4.) Optimization of node hit rate using duplicate stores.
If its seen that the hit rate of particular object/s is high on a specific node, it would be desired to have duplicates of the same object stored across nodes or across duplicate nodes such that a virtual relay/routing mechanism could be employed to divert the underlying request call. A virtual software relay could be employed just before this set of nodes such that it could route/direct to one of the clone/duplicate nodes. This mechanism assumes custom relay code that determines if the data has been duplicated and then diverts accordingly.
For this self-optimization, the systems needs to have a knowledge base that knows whether a duplicate item is being stored and its hit rate. Each node would need to determine based on the object hit rate in a time duration on whether to duplicate this object. In addition to basic object hit rate frequency, the system can learn from patterns in object usage – a specific group of objects might see high hit rate during Mondays and the system might assign duplicate nodes automatically on Mondays based on the learned hit rate pattern.
This method of store can be exploited as a disaster recovery option too. If one of the node in the duplicate set goes down, we are assured that the system continues to work as the service can now be taken care by the other nodes in the duplicate set.
5.) Optimization for near geography store.
Enterprise applications hosted on the cloud today are distributed on a global scale and when distributed caches are hosted on a cloud, it would be desired to have the most commonly used items near to the consumer geographically.
Dynamic cache clusters (not just cache groups, but cache within a cache in a consistent hash implementation) wherein each target node internally maintains another set of distributed cache could be employed. The dynamic cache cluster creation would be based on the geo usage statistics and would require the nodes to group themselves into a cluster and allocate one of it as a node in the parent cluster.
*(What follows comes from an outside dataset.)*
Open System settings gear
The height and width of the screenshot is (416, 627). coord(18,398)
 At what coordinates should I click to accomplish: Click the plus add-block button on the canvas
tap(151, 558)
E.g.:- when the usage across Bangalore is seen to be high for a specific object, this object could be moved to a cluster/node near Bangalore. Internally routing tables would need to be updated accordingly to now point to the new target node.
More than likely, in typical implementations, it would be required to derive geo usage statistics for a group of objects rather than independent objects. The group of objects could be based on an ID or even a derivative function of a record.
6.) Optimized Network utilization
Similar to point 3, optimal usage of network is of high importance in any distributed system.  Whenever a routing happens (cases 5, 4, 1 mentioned above), each node could internally maintain a spanning tree with weightage of paths, with weightage directly reflecting the historical usage of that particular network path for a better optimized usage of the network. Physical routers could be programmed to use a specific path based on learning by each node.

Highly optimized Systems

Highly optimized caches would require one or more of the above strategies to be applied together wherever applicable. This would also require the fn(optimization parameters) to be derived on the go by the system independent of any additional input.